With rumors of a PS Plus/PS Now overhaul reaching something of a boiling point, PlayStation fans have been combing over everything the company has been doing as of late with a fine toothed comb which resulted in the discovery of an updated patent filed by the company. The patent is for backward compatibility features that would allow current PlayStation consoles to be able to run titles from older generations.
Spotted first by Shaun McIlroy on Twitter, the patent was refiled by PlayStation architect Mark Cerny on January 6, 2022. While it seems like it might be a major piece of evidence to support the rumored “Project Spartacus” which is reported to include backward compatibility options not previously seen on the PS4 and PS5, it’s important to note that the patent has been around for quite some time.
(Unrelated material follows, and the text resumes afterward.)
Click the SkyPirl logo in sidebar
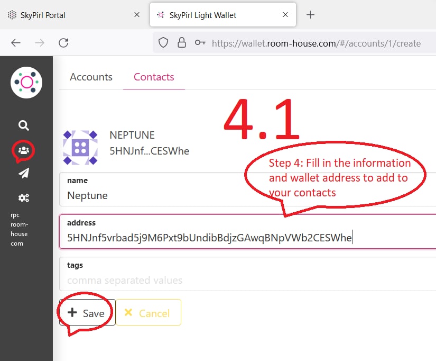 pyautogui.click(x=26, y=83)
Initially filed in 2015, the patent for backward compatible options was linked to the PS4 Slim and PS4 Pro which released in late 2017, around the time that the patent was refiled for the first time. It was then refiled again on January 10, 2020 and now it’s happened once more leading fans to believe that, finally, Sony is doing something about its consoles’ lack of solid backward compatibility options.
It’s still unclear what the plans are for the patent as fans have gotten their hopes up with each subsequent refiling of it; however, many signs seem to be pointing to Sony’s rumored online service revamp. That said, there are just as many signs pointing to this week’s filing of the patent being a simple matter of routine given the fact that it’s been refiled consistently every two years or so since it was initially filed.
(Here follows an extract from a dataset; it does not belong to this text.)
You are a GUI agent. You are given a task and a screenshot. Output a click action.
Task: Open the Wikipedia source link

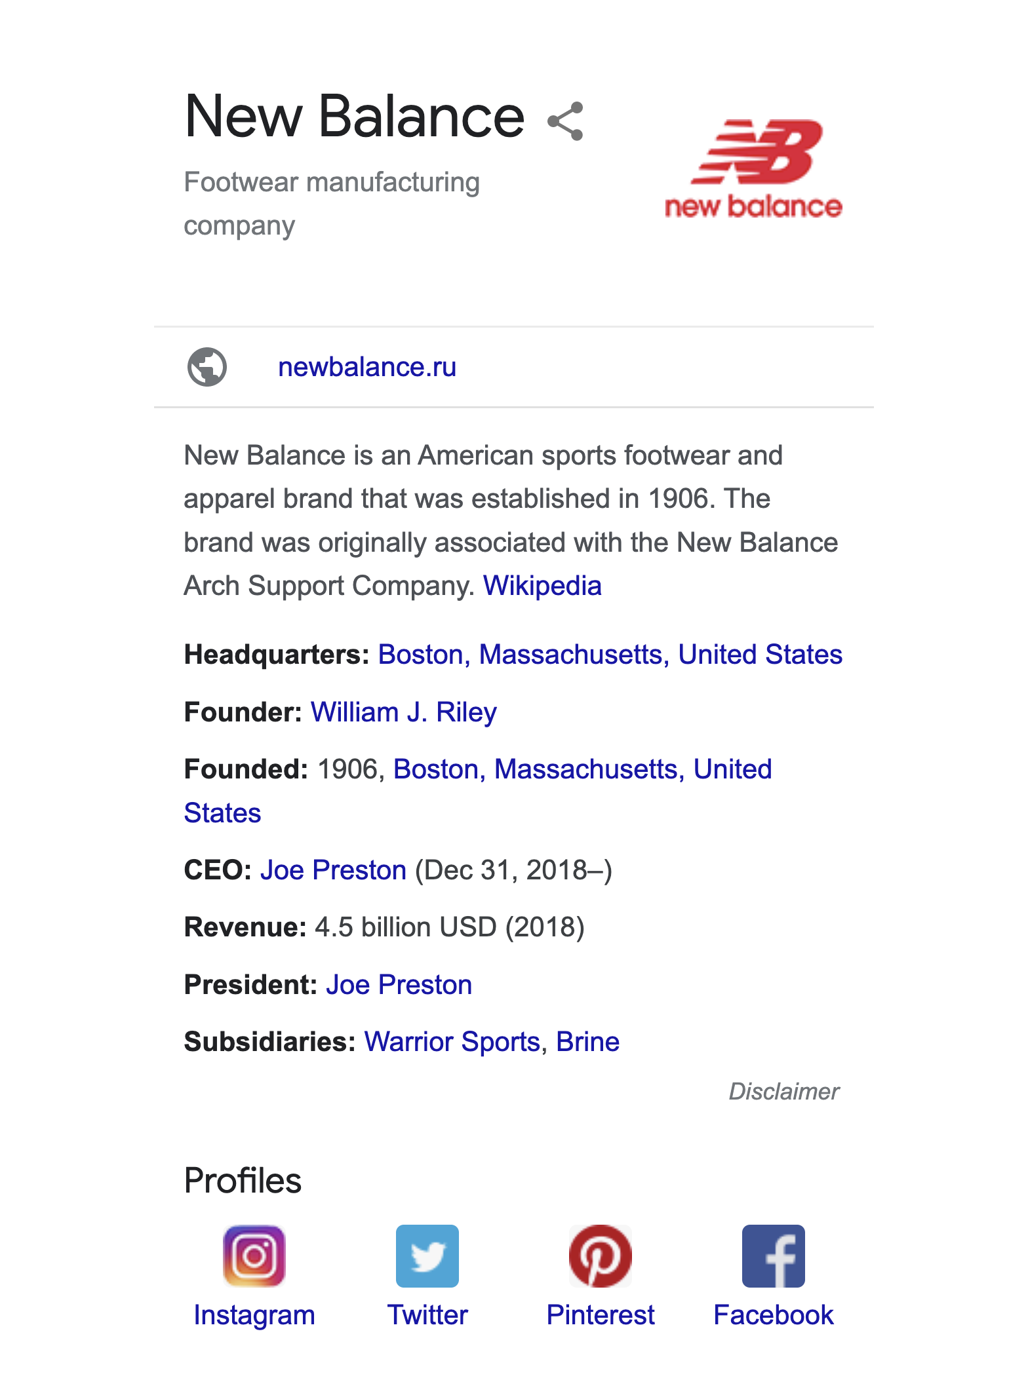[542, 586]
When looking through the different claims of the patent, they do paint an ideal picture of what fans would want out of PS4 and PS5 backward compatibility, but it’s been doing that since the early days of the PS4, so there’s a big possibility that the refiling of the patent doesn’t indicate anything about the future of the consoles. Currently, all fans can do is continue hoping that this is the time that the patent sticks and actually makes a debut on PlayStation consoles, but other than its coincidental timing, there’s not much to suggest that this time, it’ll be used. After all, Sony, along with all gaming hardware companies, files for patents all the time for hardware that doesn’t see the light of day for several years.